Open ramin-git opened 9 years ago
Hi!
Our server parameters are RAM 32GB, 8 core CPU, 3.4 GHz, 3GB GPU memory. When I train the model with NCE, -use-cuda 1, without MaxEnt it takes 43-49 seconds during computing valid entropy for each 500 sentences. The command is 'taskset -c 0,1,2,3,4,5,6,7 ../rnnlm -rnnlm model-test -train train-no-one-word-new-uniq-random-dict.txt -valid valid-new-uniq.txt -hidden 200 -hidden-type sigmoid -nce 20 -nce-accurate-test 1 -use-cuda 1 -threads 8 -alpha 0.01 -rmsprop 0.9 -bptt 4 -bptt-skip 10'. And without -use-cuda it takes 43-49 seconds, too. But training without NCE, with/without MaxEnt takes only 0.05-0.07 seconds. Is it normal?
That's weird. Does the rnnlm actually learn anything in less then a second? Does valid entropy decrease?
I could not good explain problem. "But training without NCE, with/without MaxEnt takes only 0.05-0.07 seconds.
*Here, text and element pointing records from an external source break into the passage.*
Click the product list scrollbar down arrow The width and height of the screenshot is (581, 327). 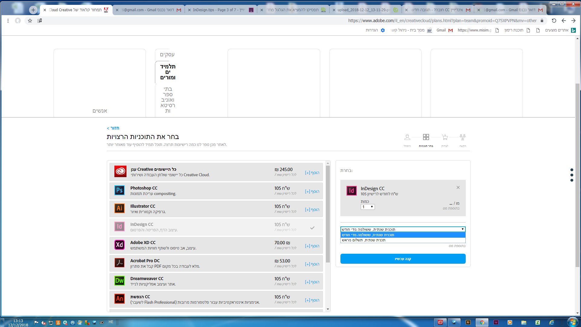pos(328,309)
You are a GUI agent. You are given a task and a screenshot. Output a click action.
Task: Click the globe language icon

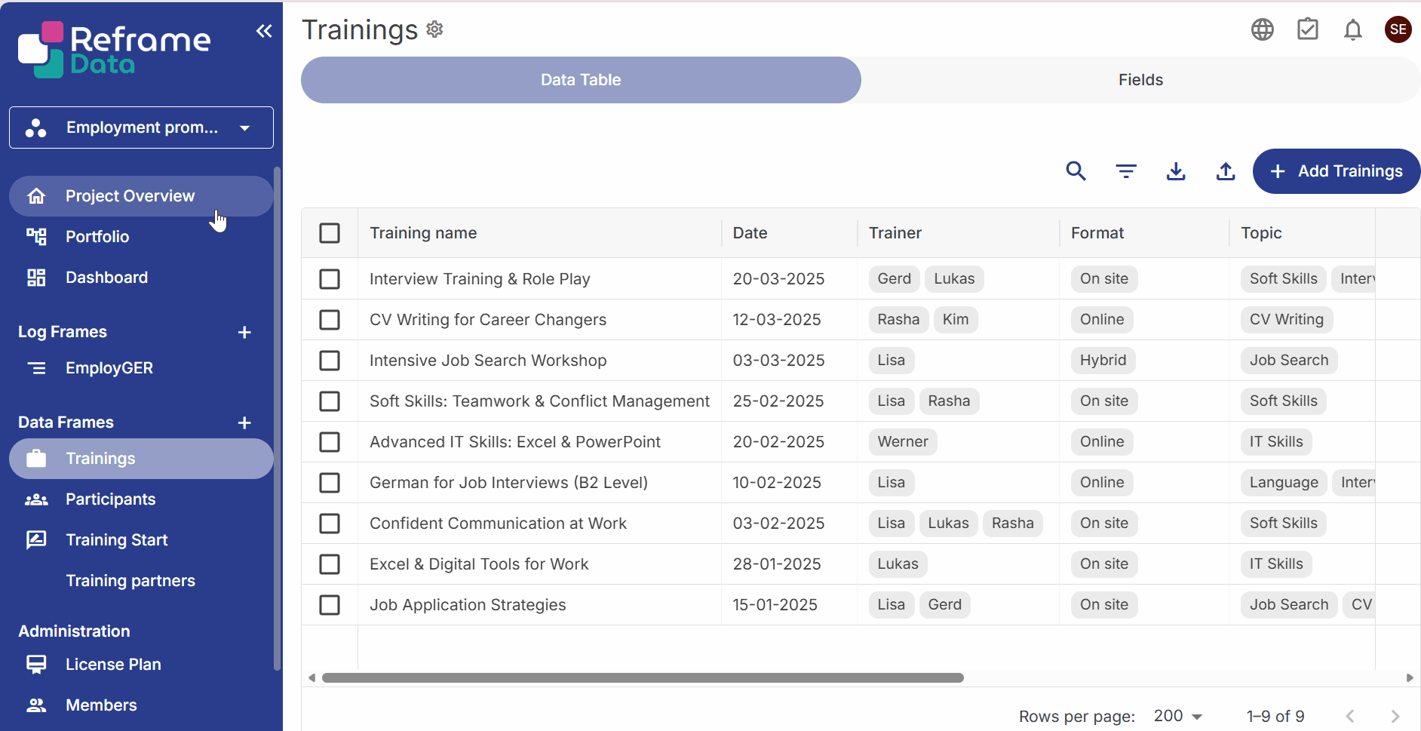[x=1263, y=30]
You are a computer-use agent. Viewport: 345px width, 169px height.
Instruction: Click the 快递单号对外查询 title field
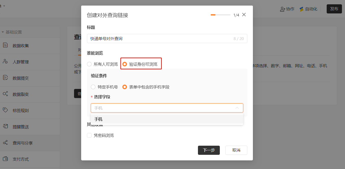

Is it normal?" I want say training takes only 0.05-0.07 seconds for computing valid entropy for each 500 sentences. Not full traning takes 0.05-0.07 seconds
Yeap, that's normal. Validation for Hierarchical Softmax is a few orders faster than for HS.
The problem with NCE is that nobody guarantees that predicted probabilites would be stochastic, i.e. that sum of probabilities for all words would be one. That's why validation for NCE is so extremely slow - we have to renormalize probabilities. On the other hand, predicted probabilities are quite close to real one. So, if you need probabilities for some kind of rescoring, you can disable nce-accurate-test at test time and compute approximated probabilities very fast.
Hi! I read all your answers to the questions asked. I want to say thanks for your answers. But I need some detailed explaination. I will ask a question, may be repeated. The question is about training rnnlm using CUDA. I understand that, CUDA is used only to compute validation entropy during training in NCE mode. Why is not CUDA used during training not only for validation entropy? Is it impossible to use CUDA during training at least for matrix operations? Could you explain if you have time?
NCE validation uses only simple operations (like matrix multiplication) and could be efficiently implemented on GPU.
As for training, some operations works faster on GPU (matrix multiplication) and some operations works faster on CPU (HS). CPU-based solution allows to use HogWild and that makes it faster then GPU-based for hidden layers or reasonable size. However, some combination of GPU & CPU may work faster. I haven't tried this yet.
Hi, Everyone. I have some questions about faster-rnnlm. First question, I want to use this toolkit with option -direct 1000, but there appears error: CUDA ERROR: Failed to allocate cuda memory for maxent out of memory I know it is due to -direct 1000, because when i use -direct 400 this error doesn't appear. Our GPU memory is 3GB. Does there exist any way to use -direct 1000 without error? Second question, you use GPU when computing only validation or test entropy. Why don't you use GPU during training? What is the reason? Don't you think it would be faster to use GPU during training?